**练习目的:**
请将下列记录中以含有“This screenshot has height=857, width=1400.”的一行开头、以含有“Select the 集金策略”的一行结尾的部分（首尾两行都算在内）整理成 Markdown 表格，两列分别为“序号”和“内容”，空行略去，其余记录不必处理。

**所给记录:**
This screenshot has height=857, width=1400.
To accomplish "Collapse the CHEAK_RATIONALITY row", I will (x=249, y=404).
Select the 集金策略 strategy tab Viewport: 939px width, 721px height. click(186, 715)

...

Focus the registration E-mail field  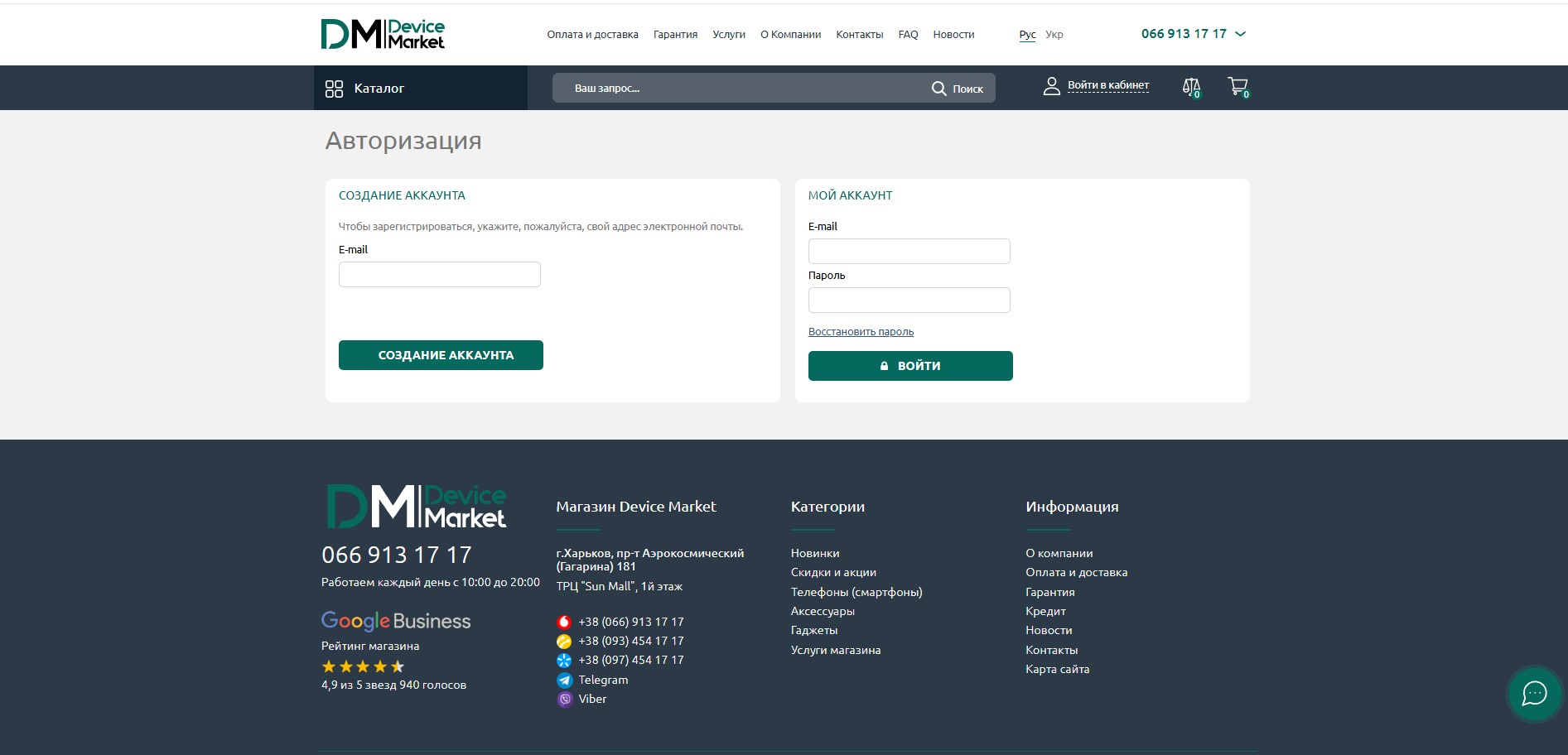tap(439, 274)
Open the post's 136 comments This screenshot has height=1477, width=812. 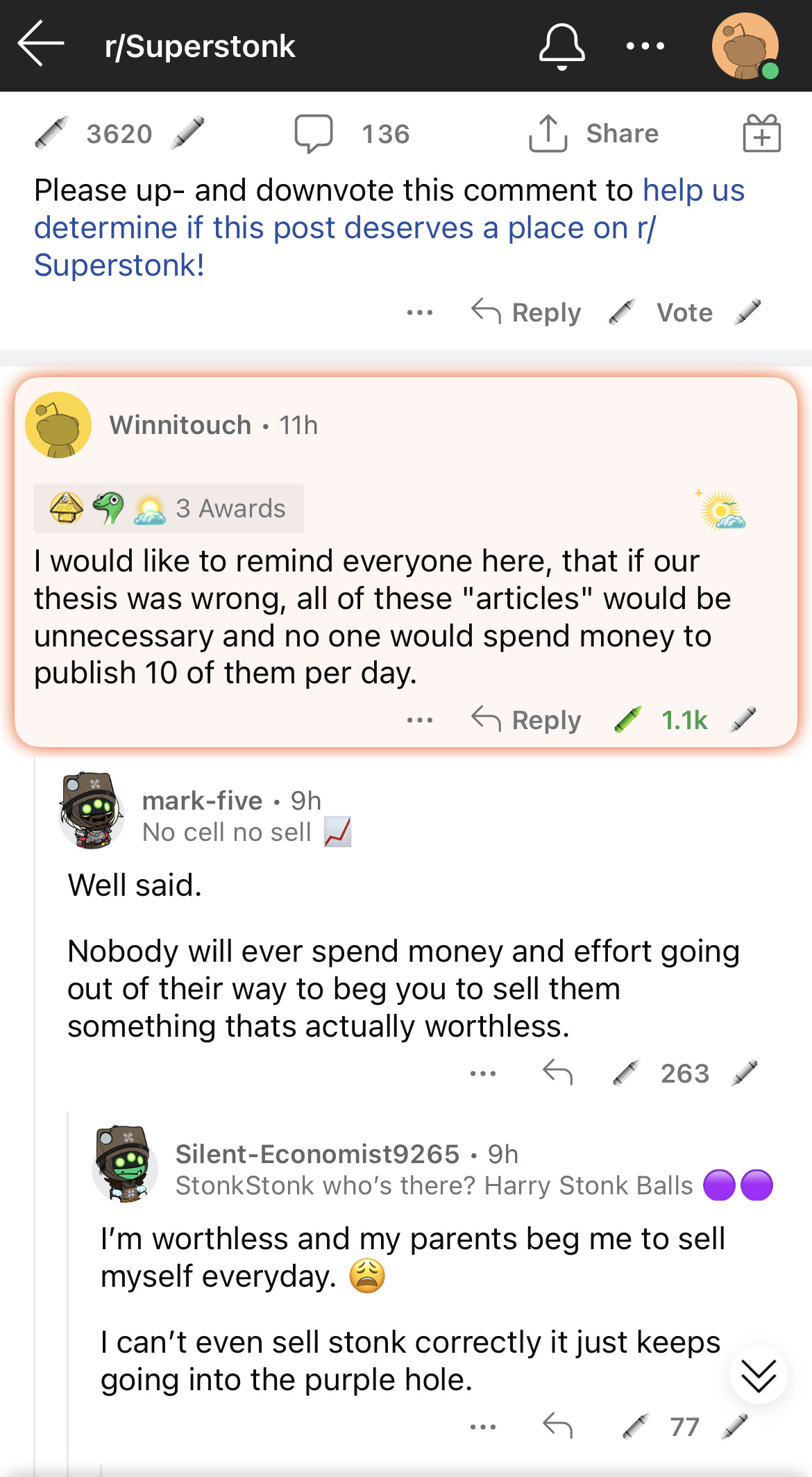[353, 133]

...

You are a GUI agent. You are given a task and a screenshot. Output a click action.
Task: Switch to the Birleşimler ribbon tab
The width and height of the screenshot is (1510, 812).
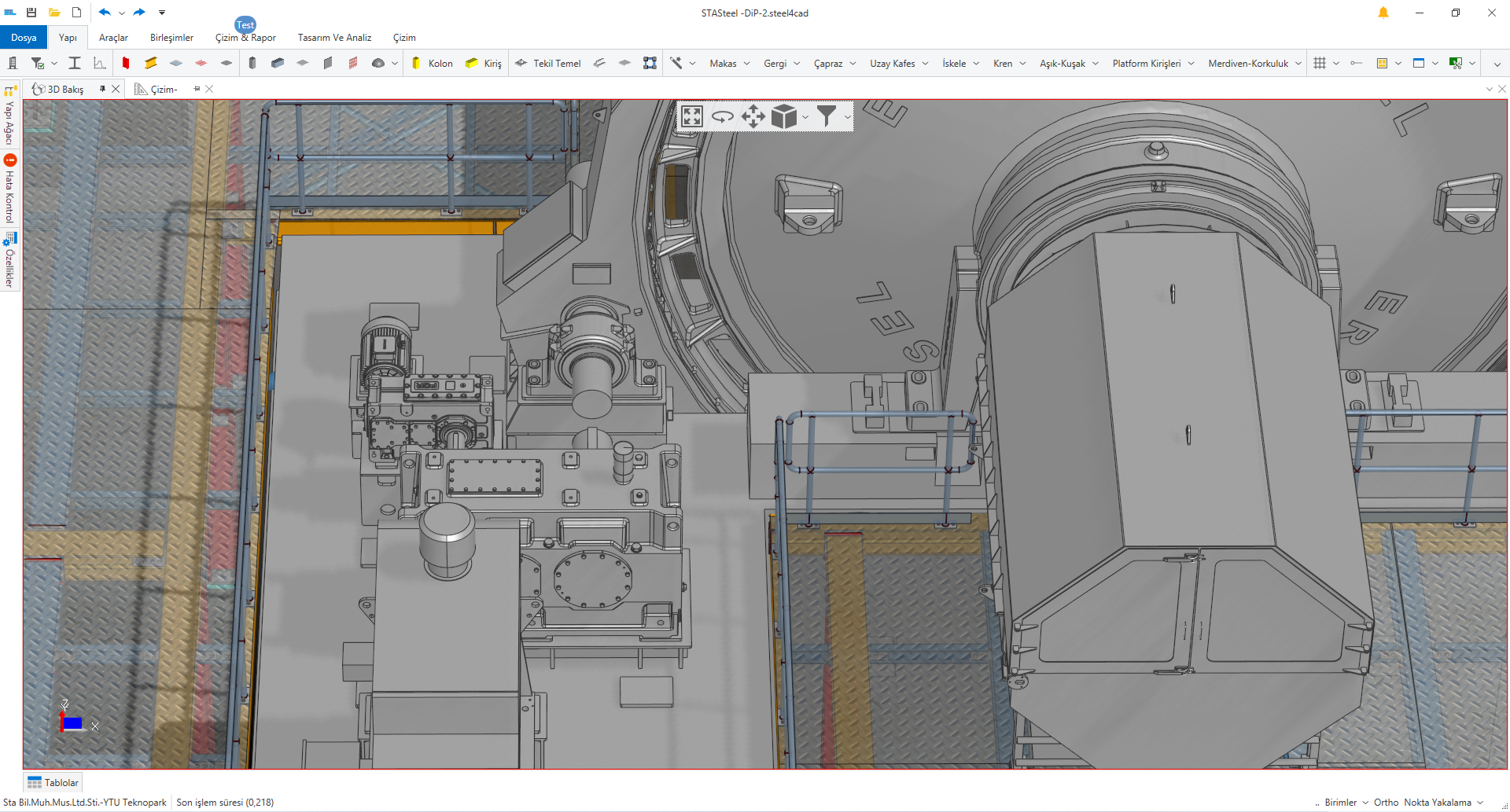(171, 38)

**完整输出:**
| 序号 | 内容 |
|---|---|
| 1 | This screenshot has height=857, width=1400. |
| 2 | To accomplish "Collapse the CHEAK_RATIONALITY row", I will (x=249, y=404). |
| 3 | Select the 集金策略 strategy tab Viewport: 939px width, 721px height. click(186, 715) |